Tuesday, June 23, 2009
Until this afternoon, little was known about the wild thief responsible for stealing over 369 hot dogs from backyard barbeques, picnics, and other impromptu events all over the Lynnwood area.
Hagrid, a 5-year-old, neutered, Chocolate Point Siamese was captured today at a Port of Edmonds picnic after he snagged yet another 10-pack of jumbo-sized wieners and attempted a hasty exit.
Most cats agree that stealing hot dogs, with or without the bun, is immoral and wrong. But some say that it can be a necessary way of life, if circumstances present themselves.
Myrtle said “It was stripped from my bare hands…”
“It has been getting pretty scary,” said Myrtle, a 7-year-old, spayed, Domestic Short Hair and party planner. “It is hard to plan out an event because he’d show up and steal half or more of the food and there’d be nothing left to eat…I was losing money.”
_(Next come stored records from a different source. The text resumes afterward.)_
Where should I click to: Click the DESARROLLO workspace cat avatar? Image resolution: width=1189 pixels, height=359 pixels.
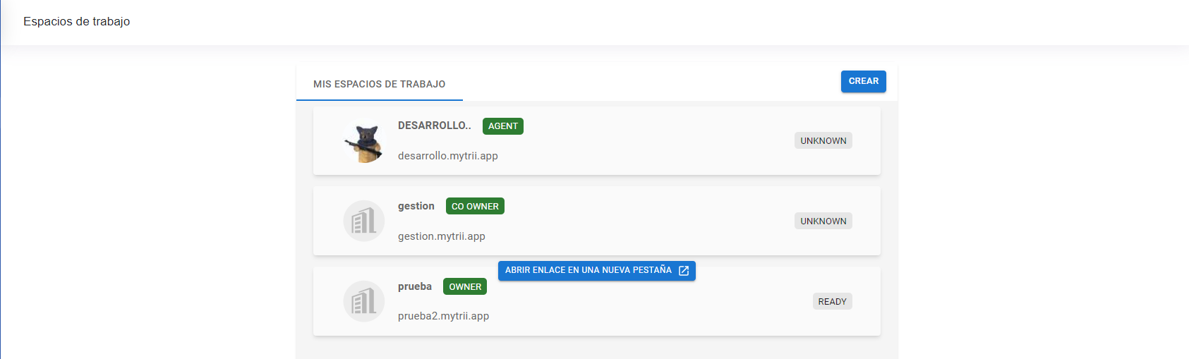tap(364, 141)
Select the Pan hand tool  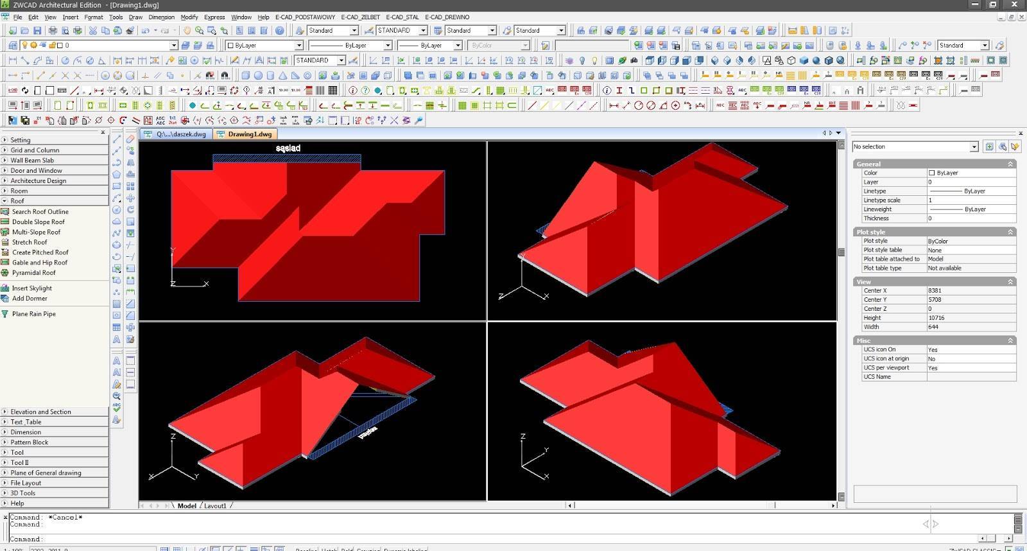coord(187,30)
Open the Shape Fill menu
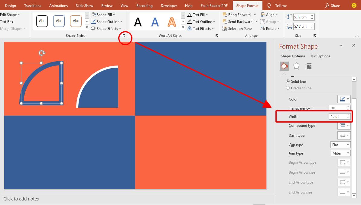 103,14

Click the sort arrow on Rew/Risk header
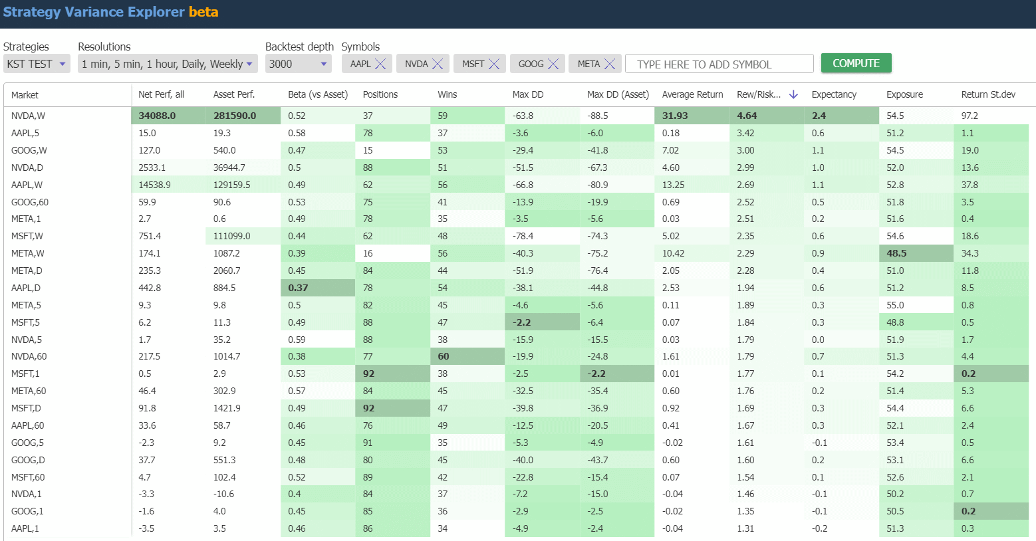[793, 94]
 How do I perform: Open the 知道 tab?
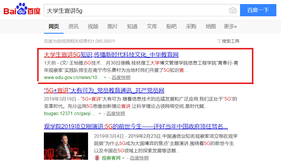tap(132, 26)
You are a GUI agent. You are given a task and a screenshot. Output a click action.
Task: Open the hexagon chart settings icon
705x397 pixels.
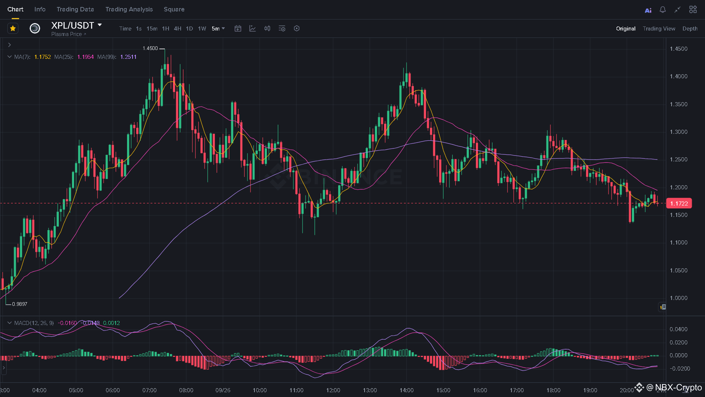point(297,28)
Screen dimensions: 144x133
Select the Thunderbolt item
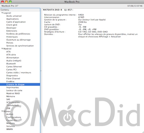(12, 105)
Hagrid, caught red-handed by Edmonds Police, blushed and admitted to the months of thievery he’d pulled off. Myrtle also said at one point Hagrid stripped a hot dog 'right from my bare hands' at one picnic she’d catered.
We ask ourselves why someone would take a hot dog that doesn't belong to them. We also ask ourselves how those cats are able to go on day by day knowing that they have cheated someone or some company out of a hot dog and or a hot toasted bun earned by repetitious, hard work.
At one point, police used this cat as bait, but the act proved fruitless
The first reason cats think of when it comes to thievery is money, or the lack thereof. In Hagrid’s case, he had plenty of money, leaving us to wonder why he turned to a life of petty crime.
Some cats steal due to obsession. They can't help themselves and they steal just to get the rush or high, almost like what they would get from a drug. A cat who steals out of obsession will take anything they can get their paws on just to see if they can get away with it.
Hagrid told police he began stealing extra hot dogs at picnics and other events that he himself was invited to. The rush he got from the secret thievery he said was matched only by ‘base jumping’ and ‘watching movies about baby piglets.’
Hagrid bragged to have also robbed the Weinermobile
What started as a silly, selfish prank eventually spun out of control and Hagrid found himself pulling his car over at random barbeques and events, and sneaking in to steal weenies. He told police psychiatrists today that he soon became ‘obsessed with hot dogs.’
“I admit to my crimes,” Hagrid said in a statement to the public. “I can only say that I am a victim of addiction and that I hope you will accept my apologies and thanks for all the weenies I have eaten.”
At one point during his initial interview, Hagrid bragged that he’d stolen over 25 hot dogs with buns from the Oscar Mayer Weinermobile at a press conference in Seattle.
Hagrid will be treated for what is being called an obsessive-compulsive hot dog disorder and will see a therapist three times a week while charges are pending. He is currently awaiting a bail hearing at the Snohomish County Jail.